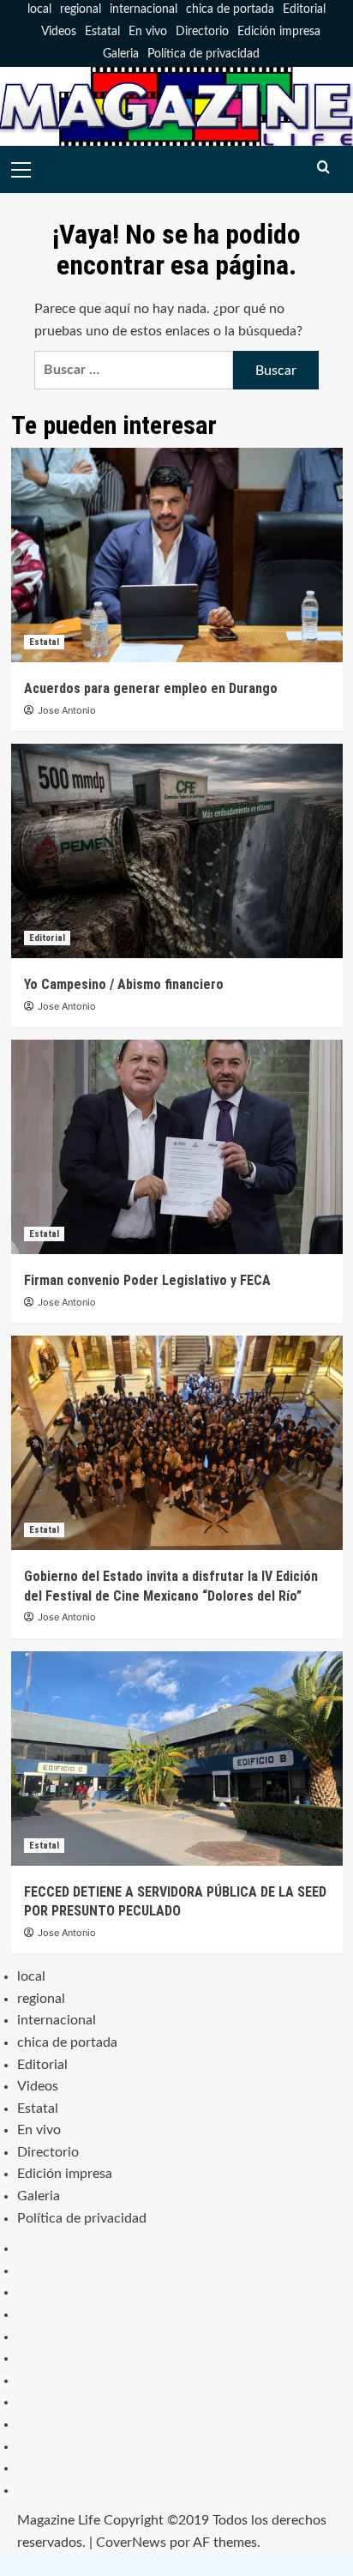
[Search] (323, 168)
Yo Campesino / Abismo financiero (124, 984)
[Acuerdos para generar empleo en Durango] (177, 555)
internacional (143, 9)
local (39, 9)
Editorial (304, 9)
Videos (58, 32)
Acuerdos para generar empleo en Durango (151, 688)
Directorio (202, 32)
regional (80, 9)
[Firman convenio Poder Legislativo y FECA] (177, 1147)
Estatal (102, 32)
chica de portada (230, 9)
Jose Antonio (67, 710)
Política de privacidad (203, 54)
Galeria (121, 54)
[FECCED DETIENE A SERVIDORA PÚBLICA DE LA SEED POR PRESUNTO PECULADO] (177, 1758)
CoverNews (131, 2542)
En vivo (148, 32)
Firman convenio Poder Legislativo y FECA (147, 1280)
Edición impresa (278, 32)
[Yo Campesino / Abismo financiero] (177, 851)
◇ ◇ ◇ ◇ ◇ ◇ ◇
> _Task goal_:
Where a line of the data above includes the string "convenio", pull it out.

> _Response below_:
[Firman convenio Poder Legislativo y FECA] (177, 1147)
Firman convenio Poder Legislativo y FECA (147, 1280)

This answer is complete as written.